The required output is the line with "You are a GUI" and each line that follows it to the end of the entries below, copied exactly and with nothing added.

(Dataset items)
--*--

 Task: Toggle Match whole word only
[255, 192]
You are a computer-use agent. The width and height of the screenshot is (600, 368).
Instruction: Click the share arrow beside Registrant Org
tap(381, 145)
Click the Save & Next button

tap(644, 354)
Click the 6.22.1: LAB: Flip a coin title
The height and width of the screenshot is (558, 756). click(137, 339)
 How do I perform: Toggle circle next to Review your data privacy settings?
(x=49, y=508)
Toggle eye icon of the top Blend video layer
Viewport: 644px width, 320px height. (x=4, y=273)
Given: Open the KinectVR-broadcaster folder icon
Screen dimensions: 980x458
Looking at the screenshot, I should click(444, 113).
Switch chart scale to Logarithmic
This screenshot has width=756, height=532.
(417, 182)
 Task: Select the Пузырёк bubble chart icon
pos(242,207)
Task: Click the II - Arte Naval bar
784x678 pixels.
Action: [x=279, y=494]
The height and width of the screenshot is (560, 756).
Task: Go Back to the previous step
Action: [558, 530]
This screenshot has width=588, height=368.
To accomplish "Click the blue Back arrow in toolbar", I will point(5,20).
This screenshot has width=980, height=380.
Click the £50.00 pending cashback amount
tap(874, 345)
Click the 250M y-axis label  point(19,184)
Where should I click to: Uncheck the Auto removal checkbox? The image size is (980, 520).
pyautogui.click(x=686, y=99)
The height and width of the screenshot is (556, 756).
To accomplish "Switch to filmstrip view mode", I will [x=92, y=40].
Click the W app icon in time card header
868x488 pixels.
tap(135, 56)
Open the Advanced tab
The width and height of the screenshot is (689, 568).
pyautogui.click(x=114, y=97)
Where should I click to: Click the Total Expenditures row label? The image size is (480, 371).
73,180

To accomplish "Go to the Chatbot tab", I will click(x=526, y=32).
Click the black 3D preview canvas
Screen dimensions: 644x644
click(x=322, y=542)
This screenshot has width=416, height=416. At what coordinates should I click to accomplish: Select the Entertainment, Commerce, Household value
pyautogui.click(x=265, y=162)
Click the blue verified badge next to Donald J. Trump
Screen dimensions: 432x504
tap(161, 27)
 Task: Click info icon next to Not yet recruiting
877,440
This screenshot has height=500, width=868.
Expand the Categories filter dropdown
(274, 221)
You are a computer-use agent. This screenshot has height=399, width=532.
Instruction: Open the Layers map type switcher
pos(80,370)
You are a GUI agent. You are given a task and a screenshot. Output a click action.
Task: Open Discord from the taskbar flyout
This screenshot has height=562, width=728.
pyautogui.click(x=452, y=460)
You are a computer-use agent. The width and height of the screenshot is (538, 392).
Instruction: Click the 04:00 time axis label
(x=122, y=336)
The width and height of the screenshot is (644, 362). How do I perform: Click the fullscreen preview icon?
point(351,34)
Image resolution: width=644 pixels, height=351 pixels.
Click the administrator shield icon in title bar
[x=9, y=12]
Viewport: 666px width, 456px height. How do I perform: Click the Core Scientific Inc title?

--*--

Answer to this problem:
You are a GUI agent. You are given a task and a screenshot. Output a click action.
Task: Open Discord from the taskbar flyout
This screenshot has height=562, width=728.
pyautogui.click(x=452, y=460)
You are a computer-use agent. The width and height of the screenshot is (538, 392).
Instruction: Click the 04:00 time axis label
(x=122, y=336)
The width and height of the screenshot is (644, 362). How do I perform: Click the fullscreen preview icon?
point(351,34)
Image resolution: width=644 pixels, height=351 pixels.
Click the administrator shield icon in title bar
[x=9, y=12]
Viewport: 666px width, 456px height. How do I perform: Click the Core Scientific Inc title?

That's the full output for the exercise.